# Daily averages with filter
This script calculates the daily average of multiple tags, accounting for filtered periods. The script follows these steps:
1. Filtered-out periods are obtained from a search
2. Full days are obtained from a search (day tag = constant, no filter)
3. Partial filtered results within each day are obtained (day tag = constant, excluded filtered periods)
4. For each day, take the weighthed average of filtered result averages to get a single global average
    - Partial results are weighted by their duration
5. Export results to csv

## 0a. Settings
Imports and settings to the the script. Besides these settings the value-based searches also need to be configured down in the code.

In [1]:
import numpy as np
import pandas as pd
from trendminer_interface import TrendMinerClient


search_period = "1y"

time_tag = "TM_day_Europe_Brussels"

# Only average (mean) calculations will work for this script!
calculations = {
    "temp in": ("TM-T200-TI201.PV", "mean", "°C"),
    "temp out": ("TM-T200-TI202.PV", "mean", "°C")
    }

timezone = "Europe/Brussels"

filename = "calculations.csv"

## 0b. Authentication
Log in to the server with client id and client secret. The client id used should have been given access rights to the date in ConfigHub > Access.
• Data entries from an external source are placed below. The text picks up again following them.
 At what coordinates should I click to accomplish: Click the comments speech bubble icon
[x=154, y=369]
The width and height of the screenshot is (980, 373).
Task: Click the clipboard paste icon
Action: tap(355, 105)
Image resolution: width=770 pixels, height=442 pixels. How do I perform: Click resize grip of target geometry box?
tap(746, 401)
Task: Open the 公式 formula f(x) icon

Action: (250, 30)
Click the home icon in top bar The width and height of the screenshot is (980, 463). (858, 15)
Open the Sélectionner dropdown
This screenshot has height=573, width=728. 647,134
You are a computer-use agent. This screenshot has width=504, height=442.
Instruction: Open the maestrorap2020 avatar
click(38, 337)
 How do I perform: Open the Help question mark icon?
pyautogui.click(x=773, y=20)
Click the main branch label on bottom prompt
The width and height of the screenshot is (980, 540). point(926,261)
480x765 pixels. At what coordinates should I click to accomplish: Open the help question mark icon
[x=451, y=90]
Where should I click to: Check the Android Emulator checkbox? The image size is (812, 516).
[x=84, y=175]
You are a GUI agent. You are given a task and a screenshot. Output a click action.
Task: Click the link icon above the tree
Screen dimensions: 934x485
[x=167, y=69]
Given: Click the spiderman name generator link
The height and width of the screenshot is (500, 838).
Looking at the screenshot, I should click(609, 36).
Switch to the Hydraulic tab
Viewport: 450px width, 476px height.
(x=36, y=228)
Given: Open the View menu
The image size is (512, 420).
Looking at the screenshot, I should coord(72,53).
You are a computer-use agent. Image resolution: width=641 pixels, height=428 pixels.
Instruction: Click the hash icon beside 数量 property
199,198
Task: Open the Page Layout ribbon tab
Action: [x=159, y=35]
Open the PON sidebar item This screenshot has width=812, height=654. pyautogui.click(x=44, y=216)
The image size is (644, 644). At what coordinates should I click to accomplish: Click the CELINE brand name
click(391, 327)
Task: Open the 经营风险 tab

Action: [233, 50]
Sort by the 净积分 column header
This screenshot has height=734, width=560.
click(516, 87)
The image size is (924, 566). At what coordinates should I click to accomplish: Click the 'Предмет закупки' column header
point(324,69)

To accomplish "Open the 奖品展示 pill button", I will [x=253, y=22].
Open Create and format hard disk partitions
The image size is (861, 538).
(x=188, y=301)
Rather than use the keyring package to get a locally stored client secret, the client secret can be given as a string.

In [2]:
import keyring

url = "https://demo.trendminer.cloud"
client_id = "wdanielsclient"
username = "wdaniels"

client_secret = keyring.get_password(url, client_id)
password = keyring.get_password(url, username)

client = TrendMinerClient(
    url=url, 
    client_id=client_id, 
    client_secret=client_secret,
    tz = timezone,
)

## 1. Filtered interval retrieval
We get the intervals we want to exclude from our search using a value-based search. No duration is given (defaults to 2x the index resolution).

In [3]:
vbs = client.search.value(
    queries = [
        ("TM-T200-FI201.PV", "<", 7)
    ]
)

excluded_intervals = vbs.get_results(search_period)

## 2. Full interval retrieval
We get the intervals we want to calculate our average on. We don't calculate the average on these intervals directly, since they will contain intervals that need to be filtered out.

In [4]:
vbs = client.search.value(
    queries = [
        (time_tag, "constant")
    ],
    duration = "23h"
)

original_intervals = vbs.get_results(search_period)

## 3. Subintervals retrieval and calculation
These are the filtered-in periods that we actually want to do the calculations on. We obtain the filtered-in periods by again searching on our time tag, but this time we exclude the intervals obtained in step 1 in the search execution.

In [5]:
vbs = client.search.value(
    queries = [
        (time_tag, "constant")
    ],
    calculations=calculations
)

results = vbs.get_results(search_period, excluded_intervals=excluded_intervals)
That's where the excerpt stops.